PROBLEM TO WORK ON :: Copy down the data below without any change, from the line containing "Image resolution: width=1434" up to and including the line containing "tap(100, 10)".

_ _ _

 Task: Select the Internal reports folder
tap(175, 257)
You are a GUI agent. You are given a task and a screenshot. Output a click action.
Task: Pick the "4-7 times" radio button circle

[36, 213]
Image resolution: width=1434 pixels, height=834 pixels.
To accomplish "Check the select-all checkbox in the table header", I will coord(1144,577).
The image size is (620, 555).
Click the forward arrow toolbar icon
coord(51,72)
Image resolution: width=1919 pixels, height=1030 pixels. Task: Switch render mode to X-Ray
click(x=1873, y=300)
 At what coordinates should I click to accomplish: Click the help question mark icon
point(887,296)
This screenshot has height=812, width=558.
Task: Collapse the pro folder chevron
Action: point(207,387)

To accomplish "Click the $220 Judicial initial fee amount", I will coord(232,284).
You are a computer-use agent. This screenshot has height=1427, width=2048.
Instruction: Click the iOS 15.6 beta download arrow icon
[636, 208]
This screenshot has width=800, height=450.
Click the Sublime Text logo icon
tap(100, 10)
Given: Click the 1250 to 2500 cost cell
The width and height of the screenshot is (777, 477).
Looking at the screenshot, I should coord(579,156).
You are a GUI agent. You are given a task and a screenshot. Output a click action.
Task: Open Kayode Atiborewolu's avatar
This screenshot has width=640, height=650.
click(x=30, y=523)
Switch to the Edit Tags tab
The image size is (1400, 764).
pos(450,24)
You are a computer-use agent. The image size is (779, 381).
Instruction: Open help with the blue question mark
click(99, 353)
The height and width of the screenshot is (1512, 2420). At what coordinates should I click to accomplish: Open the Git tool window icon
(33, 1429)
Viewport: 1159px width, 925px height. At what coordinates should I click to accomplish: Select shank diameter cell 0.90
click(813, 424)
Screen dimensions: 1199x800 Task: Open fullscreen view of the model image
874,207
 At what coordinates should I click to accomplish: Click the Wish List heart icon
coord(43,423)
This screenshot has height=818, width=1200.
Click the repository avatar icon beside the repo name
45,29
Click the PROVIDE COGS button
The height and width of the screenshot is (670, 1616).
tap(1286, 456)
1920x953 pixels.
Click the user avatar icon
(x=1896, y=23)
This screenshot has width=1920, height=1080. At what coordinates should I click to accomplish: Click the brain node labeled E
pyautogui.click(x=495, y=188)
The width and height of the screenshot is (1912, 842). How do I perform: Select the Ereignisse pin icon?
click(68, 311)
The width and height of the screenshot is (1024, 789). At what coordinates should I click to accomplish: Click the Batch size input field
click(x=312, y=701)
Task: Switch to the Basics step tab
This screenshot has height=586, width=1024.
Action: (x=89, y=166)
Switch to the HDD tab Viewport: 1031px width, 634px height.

_ _ _

ANSWER IN FULL ::
Image resolution: width=1434 pixels, height=834 pixels.
To accomplish "Check the select-all checkbox in the table header", I will coord(1144,577).
The image size is (620, 555).
Click the forward arrow toolbar icon
coord(51,72)
Image resolution: width=1919 pixels, height=1030 pixels. Task: Switch render mode to X-Ray
click(x=1873, y=300)
 At what coordinates should I click to accomplish: Click the help question mark icon
point(887,296)
This screenshot has height=812, width=558.
Task: Collapse the pro folder chevron
Action: point(207,387)

To accomplish "Click the $220 Judicial initial fee amount", I will coord(232,284).
You are a computer-use agent. This screenshot has height=1427, width=2048.
Instruction: Click the iOS 15.6 beta download arrow icon
[636, 208]
This screenshot has width=800, height=450.
Click the Sublime Text logo icon
tap(100, 10)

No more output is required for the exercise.